Netflix’s The Devil Next Door, a docuseries about an elderly man in Ohio accused of being Nazi death camp guard, received critical acclaim. While the topic may be interesting, the title is noteworthy. It is not uncommon for different media to refer to genocidaires (a term usually used to describe perpetrators of the Rwandan genocide) as monsters or devils. Books, such as “Hitler’s Monsters” and “The Devil Came on Horseback” (about the genocide in Darfur), tabloid journalism, and periodicals utilize similar language.
Such language seems innocuous, even appropriate given the gravity of the perpetrators’ sin. After all, it would appear only monsters and devils would be capable of committing such a monstrous and hellish crime. Amidst the complexity of studying genocide, the one incontrovertible assertion is that genocidaires are indeed monsters and devils. Or is it?
Despite the labels’ ubiquity in popular culture and common parlance, there are a few reasons to believe that society should refrain from using such characterizations. Aside from the risk of dabbling in the same dehumanizing language used by the genocidaires themselves, such characterizations obscure one’s ability to understand how genocides unfold and serve to perpetuate a mythology of evil. Referring the agents as something other than human also removes their culpability, distancing human society from the inhuman perpetrators.
It is a weak and potentially regressive starting point for analyzing the causes of genocide. Are the genocidaires born monsters? Or do they become monsters? How can we spot the monsters before they commit genocide? How do we stop them? How do we hold them accountable to human standards of justice and morality?
Perhaps the greatest obfuscation of these labels is that it makes the crime of crimes appear extremely unlikely, requiring the intervention of the Devil incarnate into Earth’s affairs. But in fact, it requires the participation of everyday human beings to plan and carry out a policy of genocide. They are civilians. They are neighbors. They are friends. They are relatives. While the act itself is the embodiment of horror, its organization and execution is disturbingly unexceptional.

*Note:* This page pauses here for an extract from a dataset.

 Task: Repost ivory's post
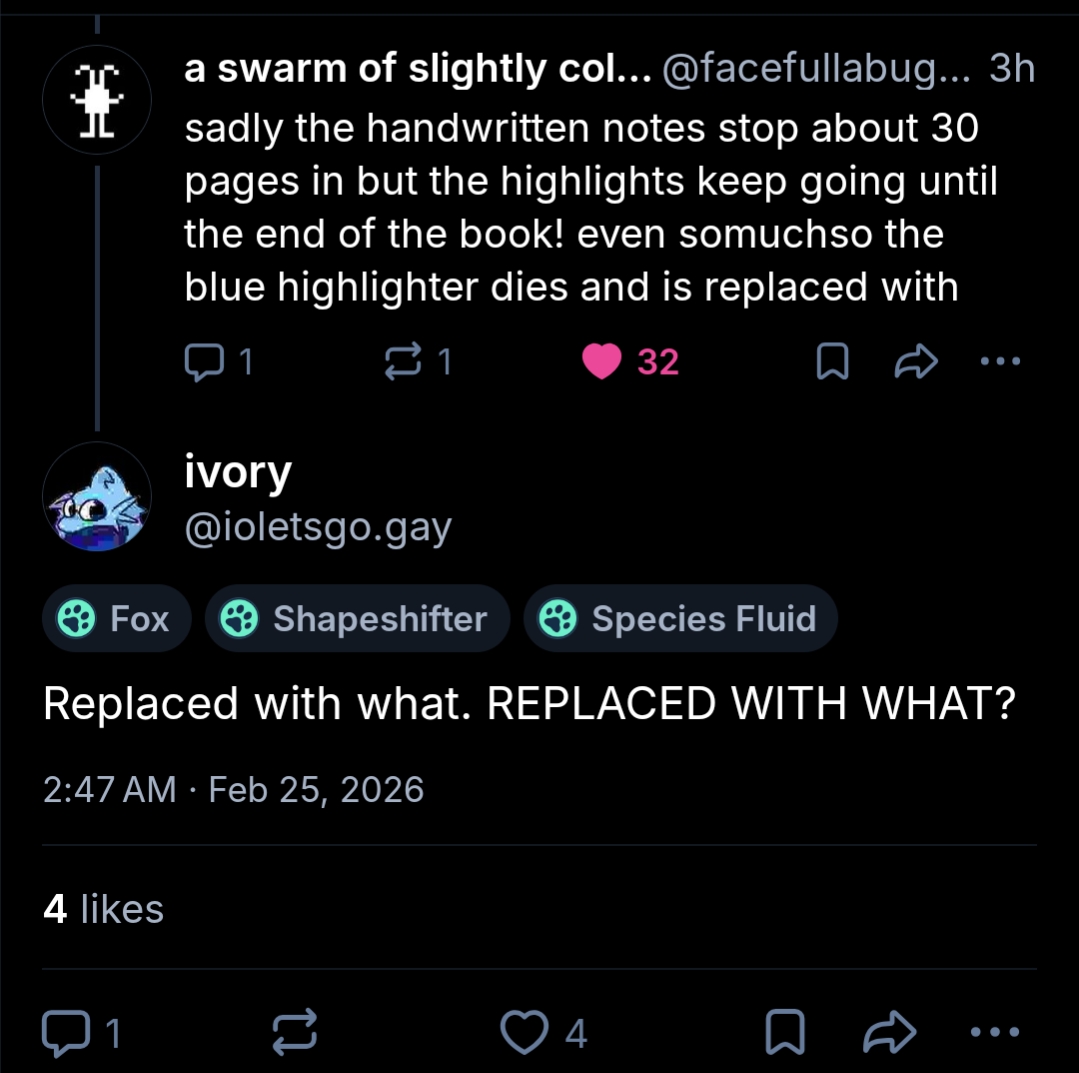point(295,1033)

The origin of this notion that only a supernatural, inhuman force of villainy could cause such heinous acts may be found in the horror stories of centuries past. John Douglas, a former FBI agent who spent his career studying the psychology of serial killers, claims novelists and storytellers created fictitious monsters to explain seemingly inexplicable murders and massacres. But we have the tools now to better explain past heinous acts in the pursuit of preventing future ones from occurring.
In their book, Architects of Annihilation: Auschwitz and the Logic of Destruction, Goetz Aly and Susanne Heim examine the role of German scientists and scholars in the Holocaust. These intellectuals posited deportation, ghettoization, displacement, sterilization, and mass murder as a solution to German’s population “problem”. As Goetz and Heim conclude, “To a very large extent the policy of annihilation was the product of a rational argument taken to a mercilessly logical conclusion.”
The two writers make another noteworthy observation: These intellectuals, who served as advisers to the civilian administrations and the SS, “did not match the stereotype of the zealous, narrow-minded Nazi ideologue, and who argued their case objectively and dispassionately.” In other words, they saw their advocacy for genocide as merely fulfilling their professional duty to advise the government, even though their scientific recommendations were glaringly absent of any consideration of the value of human life.
Rationalist accounts of genocide, such as Architects of Annihilation, focus on genocidal planning and cost-benefit analysis. Analyzing genocide as the logical end of a rational argument demystifies the crime and demonstrates that genocide is not a far-fetched phenomenon conjured by evil but rather policy option, requiring the participation of seemingly ordinary individuals to organize and execute. While rationalist accounts explain the logic of genocide, they fail to account for the ideological, racist, and irrational forces that seek to justify genocidal policy.
Structuralist accounts, on the other hand, seek to understand the macro-level features of society that permitted the genocide to occur. Ian Kershaw writes that a structuralist explanation of the Holocaust focuses the “ad-hoc responses of a splintered and disorderly government” which “produced an inevitable spiral of radicalization.” Zygmunt Berman made the highly influential assertion that modernity was a necessary condition for the Jews to be annihilated in systematic fashion. While this approach does not blame existing bureaucratic or larger societal forces for genocide, it does acknowledge the role these institutions and systems played in facilitating these acts and how their power was harnessed. Other accounts focus on the intent of the genocidaires, the purported causal linkage of colonialism and war, or the role of inflamed ethnic or cultural animosities.
But notice, among the variety of serious explanatory tools, none seek to ascribe a monstrous or satanic nature to the human perpetrators, partly because it fails to explain why or how genocide occurs. Of course, labeling genocidaires as “monsters” and “devils” does not prevent one from understanding the crime, but the labeling is conceptually inconsistent with any accurate explanation and also unintentionally denies the perpetrators’ human moral responsibility. It discounts the very real possibility of this very human phenomenon.
As Hanna Arendt noted, this evil is banal. The devil next door is no devil at all. He is a human. And that might be even more frightening than the monsters our horror novels depict.